17. Mai 2005

„Internationale Liga für Menschenrechte“ fordert historische Aufarbeitung
in allen Ministerien – insbesondere dem Bundesverteidigungsministerium
und den Innen- und Justizministerien des Bundes und der Länder

Liga-Präsident Dr. Rolf Gössner: „Bei der notwendigen Aufarbeitung der Ministerien-Geschichte dürfen auch nachgeordnete Behörden wie Bundeskriminalamt, Bundesnachrichtendienst und Bundesamt für Verfassungsschutz nicht ausgespart werden“

 

Die „Internationale Liga für Menschenrechte“ begrüßt die Initiative der Minister Joschka Fischer und Renate Künast, Historikerkommissionen zur Aufarbeitung der NS-Vergan­genheit und personeller Kontinuitäten im Außen- und Landwirtschaftsministerium einzusetzen. Eine solche systematische Aufarbeitung der Ministeriumsgeschichte ist überfällig.

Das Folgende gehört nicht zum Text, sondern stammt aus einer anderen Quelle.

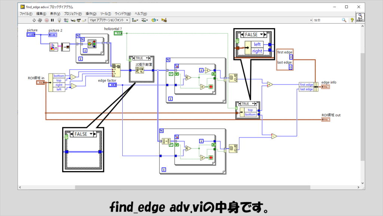Image resolution: width=383 pixels, height=216 pixels.
Task: Click the Step Into toolbar icon
Action: pos(73,20)
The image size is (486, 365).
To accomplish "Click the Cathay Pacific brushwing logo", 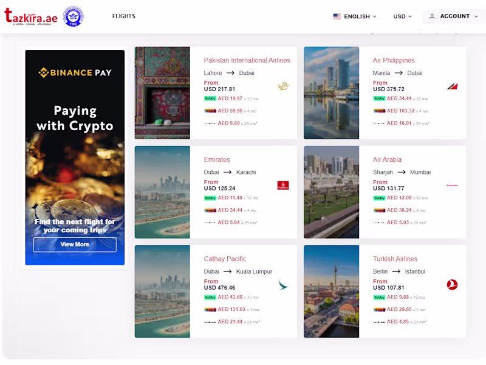I will (x=283, y=285).
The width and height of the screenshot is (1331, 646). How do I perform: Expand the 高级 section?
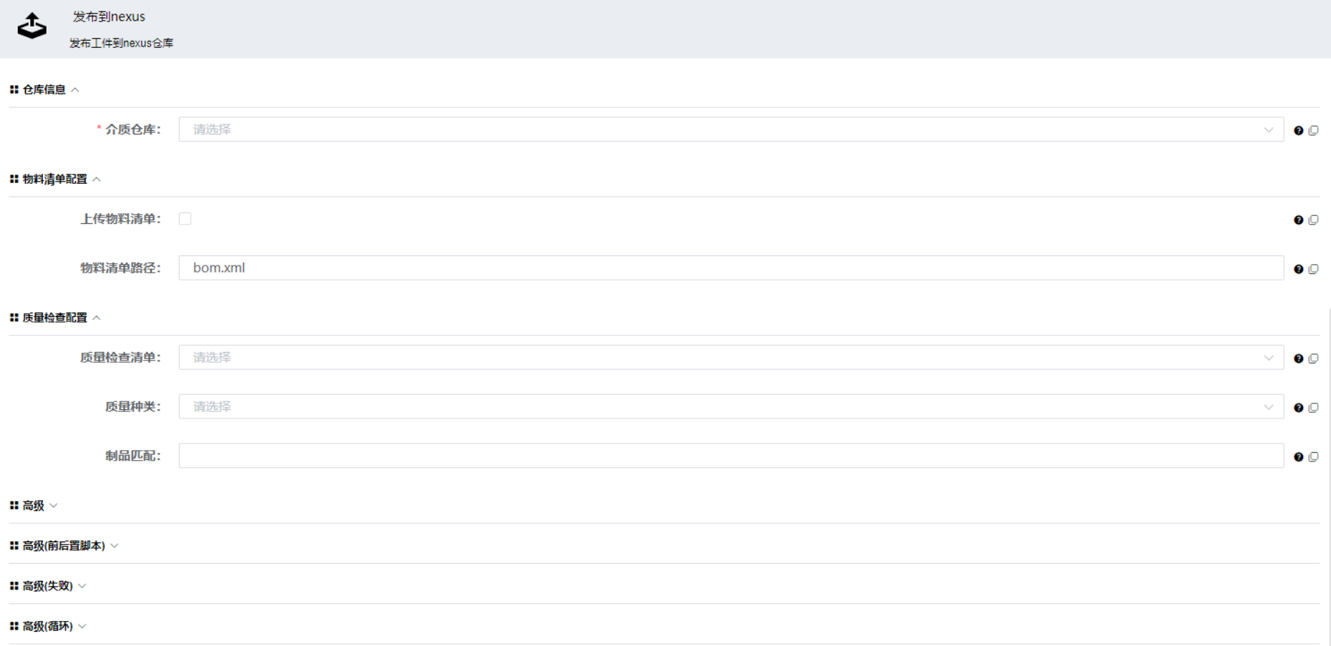(54, 506)
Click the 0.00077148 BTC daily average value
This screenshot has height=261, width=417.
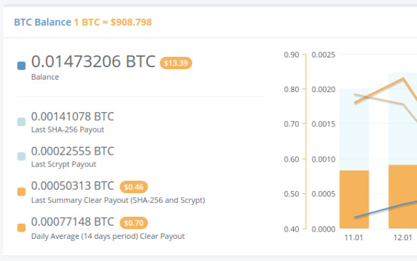tap(72, 222)
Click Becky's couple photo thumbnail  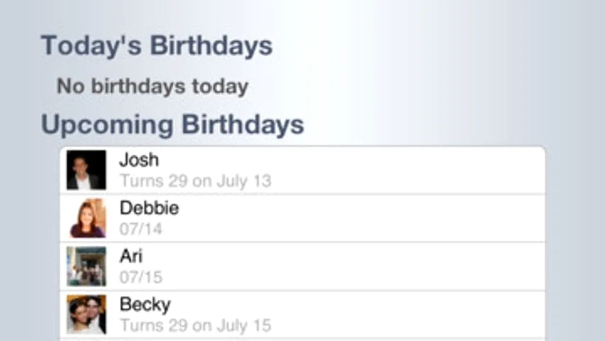[x=86, y=314]
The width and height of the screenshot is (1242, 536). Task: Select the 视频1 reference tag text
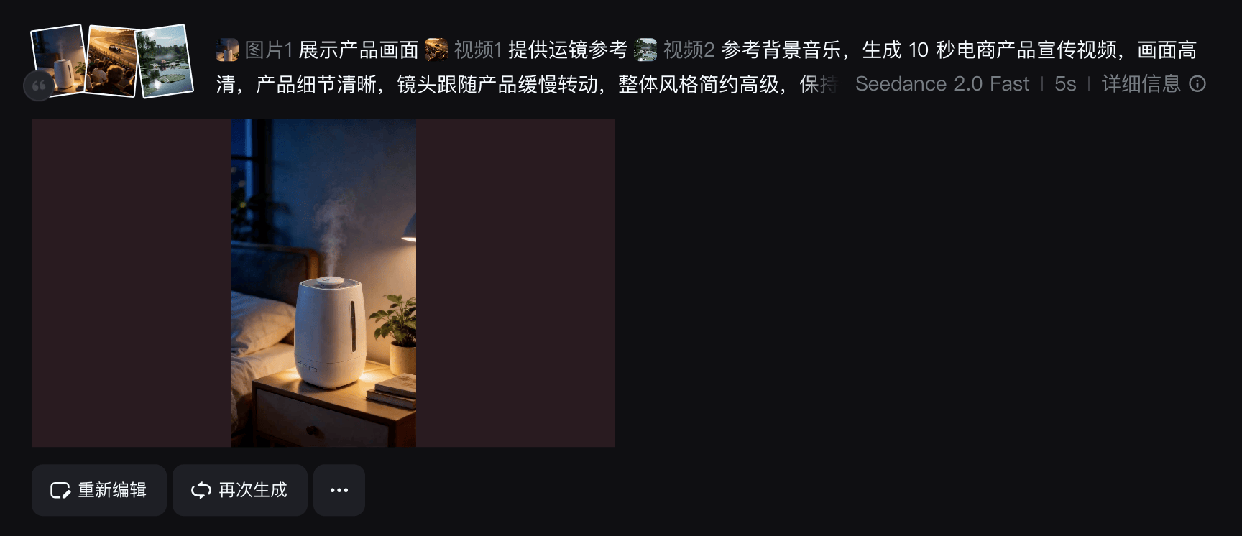click(x=478, y=50)
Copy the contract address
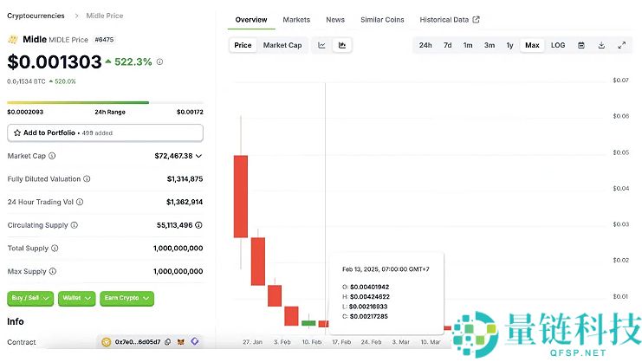642x362 pixels. (x=167, y=342)
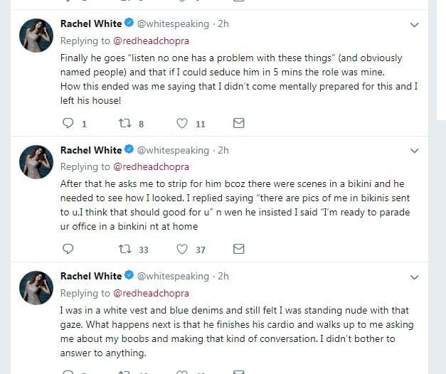Visit @redheadchopra from the "white vest" tweet
Viewport: 446px width, 374px height.
tap(151, 292)
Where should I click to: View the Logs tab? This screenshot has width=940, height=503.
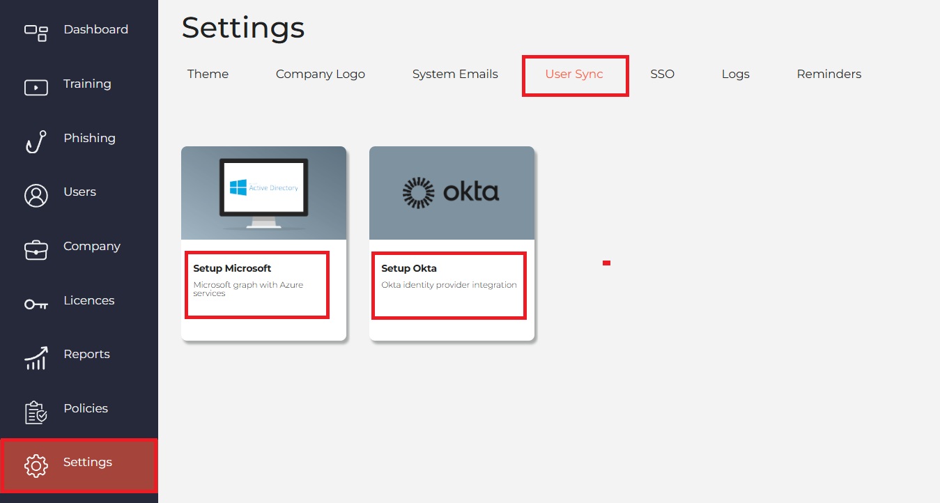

Bundesinnenminister Otto Schily disqualifiziert sich selbst, wenn er sich im Namen der Bundesregierung weiterhin kategorisch weigert, die Bundesministerien einer solchen Aufarbeitung zu unterziehen – obwohl doch etwa ein Drittel der Bundesbeamten in der frühen Bundesrepublik ehemalige Mitglieder der NSDAP waren. Liga-Präsident Rolf Gössner: „Damit leugnet Schily personelle und mentale Kontinuitäten, die bis heute offiziell nicht wirklich systematisch aufgearbeitet worden sind. Das gilt in besonderem Maße auch für die dem Bundesinnenministerium nachgeordneten Behörden wie Bundeskriminalamt und Bundesamt für Verfassungsschutz. Denn selbst ehemalige Gestapo-Beamte und SS-Angehörige hatten in der Nachkriegszeit zum Teil hohe Posten bei Polizei und Geheimdiensten erklommen. Selbst die furchtbarsten Juristen der NS-Sonder­gerichte kehrten in Amt und Würden zurück und besetzten Schlüsselpositionen. Ausgerechnet diese ‚bewährten’ Fachleute hielt man damals für berufen, die neue bundesdeutsche Verfassung zu schützen.“

Diese personellen „Altlasten“ in den Ministerien, in Polizei, Geheimdiensten und Justiz wirkten bei der inneren Aufrüstung der Bundesrepublik im Kalten Krieg eifrig mit. Sie hatten prägenden Einfluss auf die „innere Sicherheit“ und die einseitige politische Ausrichtung und Feindbildpflege der Sicherheitsorgane gegen Links. So kam es in den 50er und 60 Jahren zu politischer Verfolgung großen Ausmaßes – gerichtet nicht etwa gegen Alt- und Neonazis, sondern gegen etwa 200.000 Antifaschisten, Kommunisten und andere Linke, und zwar zumeist wegen gewaltfreier Oppositionsarbeit. Die neuen Strafverfolger in Polizei und Justiz waren nicht selten die alten Nazi-Täter, die systematisch wieder in den Staatsdienst eingegliedert worden sind. Und auch die Opfer blieben oft die gleichen: nämlich Menschen, die am Widerstand gegen den Faschismus beteiligt und in der NS-Zeit mit äußerster Härte verfolgt worden waren. Vielen NS-Opfern sind in der Bundesrepublik sämtliche Wiedergutmachungsansprüche verweigert worden – unter anderem wegen politischer „Unwürdigkeit“.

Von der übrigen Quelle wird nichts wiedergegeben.